- YOUR OBJECTIVE -
Below are the records; copy out every line that holds the word "thumbnail".

- SOURCE INFORMATION -
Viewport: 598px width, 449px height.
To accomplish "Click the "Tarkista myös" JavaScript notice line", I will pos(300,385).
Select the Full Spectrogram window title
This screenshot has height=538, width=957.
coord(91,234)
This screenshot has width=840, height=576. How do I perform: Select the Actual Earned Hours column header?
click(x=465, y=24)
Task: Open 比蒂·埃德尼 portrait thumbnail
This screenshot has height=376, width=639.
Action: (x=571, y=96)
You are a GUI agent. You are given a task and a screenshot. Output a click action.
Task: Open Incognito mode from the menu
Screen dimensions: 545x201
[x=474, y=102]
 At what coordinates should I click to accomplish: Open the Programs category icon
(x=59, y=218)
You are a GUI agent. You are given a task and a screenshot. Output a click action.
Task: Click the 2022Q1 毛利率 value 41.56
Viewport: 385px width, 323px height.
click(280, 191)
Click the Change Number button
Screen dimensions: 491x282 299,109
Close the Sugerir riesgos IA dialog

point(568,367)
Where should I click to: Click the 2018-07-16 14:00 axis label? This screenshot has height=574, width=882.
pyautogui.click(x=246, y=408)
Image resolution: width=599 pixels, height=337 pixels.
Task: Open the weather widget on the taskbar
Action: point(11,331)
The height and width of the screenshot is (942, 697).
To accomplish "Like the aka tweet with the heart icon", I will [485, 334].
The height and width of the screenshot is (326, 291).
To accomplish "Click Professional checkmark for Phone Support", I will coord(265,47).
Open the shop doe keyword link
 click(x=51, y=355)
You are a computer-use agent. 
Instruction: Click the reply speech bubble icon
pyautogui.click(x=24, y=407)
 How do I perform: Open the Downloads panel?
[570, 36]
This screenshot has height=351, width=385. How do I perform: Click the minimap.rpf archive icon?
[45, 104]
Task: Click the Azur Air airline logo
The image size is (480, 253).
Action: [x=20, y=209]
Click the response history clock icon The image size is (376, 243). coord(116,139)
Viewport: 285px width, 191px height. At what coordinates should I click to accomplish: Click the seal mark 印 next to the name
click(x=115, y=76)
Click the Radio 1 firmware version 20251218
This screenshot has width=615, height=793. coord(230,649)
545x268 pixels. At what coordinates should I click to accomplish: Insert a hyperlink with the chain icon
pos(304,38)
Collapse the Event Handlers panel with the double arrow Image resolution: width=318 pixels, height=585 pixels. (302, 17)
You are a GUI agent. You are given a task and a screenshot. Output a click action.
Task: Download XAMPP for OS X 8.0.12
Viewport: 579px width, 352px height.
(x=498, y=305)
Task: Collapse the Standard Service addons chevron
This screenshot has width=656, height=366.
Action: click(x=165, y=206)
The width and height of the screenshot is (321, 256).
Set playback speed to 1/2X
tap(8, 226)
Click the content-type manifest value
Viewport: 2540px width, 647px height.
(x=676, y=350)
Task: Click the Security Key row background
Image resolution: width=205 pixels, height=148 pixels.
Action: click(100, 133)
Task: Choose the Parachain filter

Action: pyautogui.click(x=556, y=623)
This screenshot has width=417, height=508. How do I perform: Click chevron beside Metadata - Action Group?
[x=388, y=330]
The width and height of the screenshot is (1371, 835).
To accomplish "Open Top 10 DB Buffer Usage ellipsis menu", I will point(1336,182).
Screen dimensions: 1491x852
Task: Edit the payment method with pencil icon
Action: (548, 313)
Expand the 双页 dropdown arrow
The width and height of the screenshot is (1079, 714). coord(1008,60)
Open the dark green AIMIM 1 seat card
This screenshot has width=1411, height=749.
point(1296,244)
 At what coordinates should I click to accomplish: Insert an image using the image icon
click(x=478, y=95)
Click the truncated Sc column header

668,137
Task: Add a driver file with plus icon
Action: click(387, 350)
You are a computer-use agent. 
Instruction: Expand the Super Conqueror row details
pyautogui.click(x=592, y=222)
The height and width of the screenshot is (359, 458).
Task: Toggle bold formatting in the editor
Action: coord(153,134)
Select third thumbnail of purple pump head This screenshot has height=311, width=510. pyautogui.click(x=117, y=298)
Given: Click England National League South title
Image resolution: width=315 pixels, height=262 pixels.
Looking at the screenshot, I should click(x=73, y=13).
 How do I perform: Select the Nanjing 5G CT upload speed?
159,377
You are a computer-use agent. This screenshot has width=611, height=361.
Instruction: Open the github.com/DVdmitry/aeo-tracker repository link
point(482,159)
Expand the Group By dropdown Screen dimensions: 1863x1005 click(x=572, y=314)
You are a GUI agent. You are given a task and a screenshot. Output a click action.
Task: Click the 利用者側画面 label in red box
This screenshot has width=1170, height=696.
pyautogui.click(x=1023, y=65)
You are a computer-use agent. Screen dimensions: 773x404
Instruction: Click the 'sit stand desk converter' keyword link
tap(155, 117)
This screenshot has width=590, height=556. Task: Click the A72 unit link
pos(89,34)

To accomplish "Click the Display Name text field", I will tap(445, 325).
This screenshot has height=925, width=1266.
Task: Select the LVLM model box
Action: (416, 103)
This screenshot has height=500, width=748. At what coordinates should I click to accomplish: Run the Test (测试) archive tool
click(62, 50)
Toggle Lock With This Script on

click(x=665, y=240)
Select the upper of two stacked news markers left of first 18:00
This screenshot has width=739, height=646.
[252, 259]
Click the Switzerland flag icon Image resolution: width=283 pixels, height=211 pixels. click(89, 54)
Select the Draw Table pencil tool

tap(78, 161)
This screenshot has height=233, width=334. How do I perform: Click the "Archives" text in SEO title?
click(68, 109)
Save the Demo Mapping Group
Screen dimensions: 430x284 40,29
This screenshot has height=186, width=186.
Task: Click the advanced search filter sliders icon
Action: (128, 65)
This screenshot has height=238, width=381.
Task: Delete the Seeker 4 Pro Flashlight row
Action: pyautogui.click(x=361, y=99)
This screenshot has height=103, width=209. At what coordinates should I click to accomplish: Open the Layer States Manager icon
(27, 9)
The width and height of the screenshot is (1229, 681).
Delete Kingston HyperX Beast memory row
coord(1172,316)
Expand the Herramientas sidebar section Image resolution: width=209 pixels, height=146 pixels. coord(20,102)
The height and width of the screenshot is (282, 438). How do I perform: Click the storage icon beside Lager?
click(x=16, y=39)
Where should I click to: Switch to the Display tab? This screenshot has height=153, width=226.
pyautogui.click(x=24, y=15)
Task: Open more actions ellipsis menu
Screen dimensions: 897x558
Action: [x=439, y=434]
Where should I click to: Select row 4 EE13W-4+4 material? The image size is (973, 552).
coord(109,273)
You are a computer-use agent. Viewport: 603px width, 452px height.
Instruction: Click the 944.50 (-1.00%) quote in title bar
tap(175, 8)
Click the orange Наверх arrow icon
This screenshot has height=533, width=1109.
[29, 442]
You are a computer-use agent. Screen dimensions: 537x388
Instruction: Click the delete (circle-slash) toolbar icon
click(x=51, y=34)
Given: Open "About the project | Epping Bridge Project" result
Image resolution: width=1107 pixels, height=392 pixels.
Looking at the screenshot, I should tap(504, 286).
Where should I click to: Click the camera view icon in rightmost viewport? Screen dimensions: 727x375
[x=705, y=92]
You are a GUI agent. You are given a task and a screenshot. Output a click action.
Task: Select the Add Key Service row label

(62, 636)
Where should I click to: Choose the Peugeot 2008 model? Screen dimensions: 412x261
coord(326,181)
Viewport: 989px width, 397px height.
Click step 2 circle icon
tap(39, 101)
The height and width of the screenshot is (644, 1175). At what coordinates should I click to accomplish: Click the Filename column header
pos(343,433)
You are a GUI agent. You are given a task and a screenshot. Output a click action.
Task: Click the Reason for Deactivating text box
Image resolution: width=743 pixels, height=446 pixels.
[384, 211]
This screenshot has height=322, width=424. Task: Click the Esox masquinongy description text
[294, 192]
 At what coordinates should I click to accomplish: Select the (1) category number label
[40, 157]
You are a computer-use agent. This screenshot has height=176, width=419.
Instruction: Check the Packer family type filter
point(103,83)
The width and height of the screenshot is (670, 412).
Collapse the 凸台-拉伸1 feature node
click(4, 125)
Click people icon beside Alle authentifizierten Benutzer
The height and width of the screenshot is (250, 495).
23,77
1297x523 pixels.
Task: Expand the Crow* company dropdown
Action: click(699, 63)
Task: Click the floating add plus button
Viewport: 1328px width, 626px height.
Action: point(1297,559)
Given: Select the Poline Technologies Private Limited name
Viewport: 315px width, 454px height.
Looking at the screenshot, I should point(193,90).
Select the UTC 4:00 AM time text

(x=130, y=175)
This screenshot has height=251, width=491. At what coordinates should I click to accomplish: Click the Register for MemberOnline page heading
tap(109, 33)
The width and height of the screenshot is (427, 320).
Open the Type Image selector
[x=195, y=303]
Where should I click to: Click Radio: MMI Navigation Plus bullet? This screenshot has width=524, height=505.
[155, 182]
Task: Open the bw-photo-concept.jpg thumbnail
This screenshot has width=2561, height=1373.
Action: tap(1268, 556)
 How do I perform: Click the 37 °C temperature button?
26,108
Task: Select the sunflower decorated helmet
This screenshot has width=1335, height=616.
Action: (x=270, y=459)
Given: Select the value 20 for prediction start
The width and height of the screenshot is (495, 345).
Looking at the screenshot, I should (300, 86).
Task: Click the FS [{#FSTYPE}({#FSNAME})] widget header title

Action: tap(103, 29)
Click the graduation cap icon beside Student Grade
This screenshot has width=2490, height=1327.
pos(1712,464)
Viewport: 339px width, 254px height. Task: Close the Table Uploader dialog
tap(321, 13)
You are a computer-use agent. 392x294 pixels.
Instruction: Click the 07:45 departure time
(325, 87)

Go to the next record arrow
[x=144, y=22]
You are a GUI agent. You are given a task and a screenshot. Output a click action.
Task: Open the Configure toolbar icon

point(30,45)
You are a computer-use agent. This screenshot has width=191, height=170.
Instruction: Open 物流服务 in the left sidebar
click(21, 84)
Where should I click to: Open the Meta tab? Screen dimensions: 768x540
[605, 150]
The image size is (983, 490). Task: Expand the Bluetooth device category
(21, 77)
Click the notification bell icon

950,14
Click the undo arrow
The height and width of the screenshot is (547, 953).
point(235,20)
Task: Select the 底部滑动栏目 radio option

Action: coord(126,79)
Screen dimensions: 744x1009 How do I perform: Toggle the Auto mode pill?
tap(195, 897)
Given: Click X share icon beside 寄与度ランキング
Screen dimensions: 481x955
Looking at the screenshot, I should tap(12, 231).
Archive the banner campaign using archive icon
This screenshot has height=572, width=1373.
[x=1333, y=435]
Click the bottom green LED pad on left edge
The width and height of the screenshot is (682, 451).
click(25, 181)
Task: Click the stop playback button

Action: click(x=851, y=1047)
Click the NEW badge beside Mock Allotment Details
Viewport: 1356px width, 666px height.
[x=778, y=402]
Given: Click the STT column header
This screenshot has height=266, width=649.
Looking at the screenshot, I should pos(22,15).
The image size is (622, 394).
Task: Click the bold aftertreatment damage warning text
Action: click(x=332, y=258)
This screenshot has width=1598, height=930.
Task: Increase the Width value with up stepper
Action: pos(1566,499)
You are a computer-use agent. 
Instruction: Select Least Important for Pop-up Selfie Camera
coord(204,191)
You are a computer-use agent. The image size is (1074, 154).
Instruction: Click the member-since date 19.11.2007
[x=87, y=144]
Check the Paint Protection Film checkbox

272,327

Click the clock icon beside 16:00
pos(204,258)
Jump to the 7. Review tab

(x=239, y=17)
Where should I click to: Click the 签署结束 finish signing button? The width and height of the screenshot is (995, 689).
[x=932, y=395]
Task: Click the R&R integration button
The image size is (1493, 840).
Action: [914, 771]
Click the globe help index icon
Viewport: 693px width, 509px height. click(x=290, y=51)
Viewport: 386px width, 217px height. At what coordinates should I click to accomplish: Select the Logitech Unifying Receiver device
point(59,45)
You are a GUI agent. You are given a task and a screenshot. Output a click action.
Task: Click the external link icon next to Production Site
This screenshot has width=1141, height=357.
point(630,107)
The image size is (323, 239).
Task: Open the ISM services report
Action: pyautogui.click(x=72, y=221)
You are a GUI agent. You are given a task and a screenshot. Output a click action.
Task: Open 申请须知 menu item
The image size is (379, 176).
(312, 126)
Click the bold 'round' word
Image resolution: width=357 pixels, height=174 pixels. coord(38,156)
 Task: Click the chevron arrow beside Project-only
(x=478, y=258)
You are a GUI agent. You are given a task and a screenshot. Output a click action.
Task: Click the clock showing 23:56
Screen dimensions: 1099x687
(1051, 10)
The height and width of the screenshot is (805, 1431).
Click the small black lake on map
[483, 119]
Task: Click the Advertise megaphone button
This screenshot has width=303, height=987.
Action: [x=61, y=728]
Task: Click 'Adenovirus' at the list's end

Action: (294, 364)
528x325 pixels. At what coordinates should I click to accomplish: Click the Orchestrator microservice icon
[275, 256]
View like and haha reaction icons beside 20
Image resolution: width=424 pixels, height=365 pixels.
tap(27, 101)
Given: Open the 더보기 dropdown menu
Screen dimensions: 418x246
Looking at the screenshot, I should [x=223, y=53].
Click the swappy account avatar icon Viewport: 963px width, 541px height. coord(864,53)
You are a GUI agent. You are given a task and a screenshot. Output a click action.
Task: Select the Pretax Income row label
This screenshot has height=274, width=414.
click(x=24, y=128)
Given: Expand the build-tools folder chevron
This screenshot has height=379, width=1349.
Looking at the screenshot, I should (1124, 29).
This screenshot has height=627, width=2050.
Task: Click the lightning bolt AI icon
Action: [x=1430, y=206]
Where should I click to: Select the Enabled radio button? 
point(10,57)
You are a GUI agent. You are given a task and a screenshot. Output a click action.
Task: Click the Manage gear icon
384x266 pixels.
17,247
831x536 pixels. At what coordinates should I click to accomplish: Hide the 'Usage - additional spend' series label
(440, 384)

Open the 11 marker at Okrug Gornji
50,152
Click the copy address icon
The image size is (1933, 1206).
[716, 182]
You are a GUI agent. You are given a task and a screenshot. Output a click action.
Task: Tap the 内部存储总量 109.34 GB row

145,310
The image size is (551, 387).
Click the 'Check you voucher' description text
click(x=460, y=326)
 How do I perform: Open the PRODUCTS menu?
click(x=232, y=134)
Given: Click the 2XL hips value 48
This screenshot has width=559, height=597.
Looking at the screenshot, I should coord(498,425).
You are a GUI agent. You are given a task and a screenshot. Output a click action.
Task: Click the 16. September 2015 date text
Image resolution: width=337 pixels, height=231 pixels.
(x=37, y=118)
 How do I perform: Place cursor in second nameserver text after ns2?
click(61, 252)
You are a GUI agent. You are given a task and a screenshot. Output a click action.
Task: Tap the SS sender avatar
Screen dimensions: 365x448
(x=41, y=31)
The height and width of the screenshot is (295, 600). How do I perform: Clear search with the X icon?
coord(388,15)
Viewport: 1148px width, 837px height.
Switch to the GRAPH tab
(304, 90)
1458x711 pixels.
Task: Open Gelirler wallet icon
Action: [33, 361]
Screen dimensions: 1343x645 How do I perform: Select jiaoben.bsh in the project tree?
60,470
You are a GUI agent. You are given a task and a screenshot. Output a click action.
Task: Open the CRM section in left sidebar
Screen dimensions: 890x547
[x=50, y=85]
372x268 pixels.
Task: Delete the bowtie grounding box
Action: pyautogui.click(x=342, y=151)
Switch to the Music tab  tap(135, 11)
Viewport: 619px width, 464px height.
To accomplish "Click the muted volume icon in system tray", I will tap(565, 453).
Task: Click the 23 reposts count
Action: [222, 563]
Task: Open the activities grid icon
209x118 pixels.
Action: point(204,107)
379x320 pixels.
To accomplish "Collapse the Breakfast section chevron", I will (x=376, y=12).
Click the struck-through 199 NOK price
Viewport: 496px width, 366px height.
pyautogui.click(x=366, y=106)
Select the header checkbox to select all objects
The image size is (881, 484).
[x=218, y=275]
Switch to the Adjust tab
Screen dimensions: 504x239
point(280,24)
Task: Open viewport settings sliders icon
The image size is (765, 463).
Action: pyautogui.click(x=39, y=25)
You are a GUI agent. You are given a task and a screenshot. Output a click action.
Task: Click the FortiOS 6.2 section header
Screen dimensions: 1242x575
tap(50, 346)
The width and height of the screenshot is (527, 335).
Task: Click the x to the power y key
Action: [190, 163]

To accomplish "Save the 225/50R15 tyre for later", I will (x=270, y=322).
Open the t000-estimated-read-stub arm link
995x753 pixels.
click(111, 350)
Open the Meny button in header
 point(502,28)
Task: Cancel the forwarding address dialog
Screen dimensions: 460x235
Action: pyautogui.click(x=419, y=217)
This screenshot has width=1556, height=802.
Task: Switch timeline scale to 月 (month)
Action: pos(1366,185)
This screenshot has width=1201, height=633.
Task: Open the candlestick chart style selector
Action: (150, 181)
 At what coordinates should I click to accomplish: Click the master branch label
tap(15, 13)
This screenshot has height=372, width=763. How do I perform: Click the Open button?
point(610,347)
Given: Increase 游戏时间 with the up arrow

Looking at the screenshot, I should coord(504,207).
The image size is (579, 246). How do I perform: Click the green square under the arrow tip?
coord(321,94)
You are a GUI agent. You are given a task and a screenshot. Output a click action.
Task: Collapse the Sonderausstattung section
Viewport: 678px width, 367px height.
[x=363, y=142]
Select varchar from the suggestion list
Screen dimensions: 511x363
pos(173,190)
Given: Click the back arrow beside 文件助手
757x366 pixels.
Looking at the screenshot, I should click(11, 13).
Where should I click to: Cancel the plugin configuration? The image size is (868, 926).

- PROBLEM SOLUTION -
Task: Open 比蒂·埃德尼 portrait thumbnail
Select third thumbnail of purple pump head This screenshot has height=311, width=510. pyautogui.click(x=117, y=298)
Task: Open the bw-photo-concept.jpg thumbnail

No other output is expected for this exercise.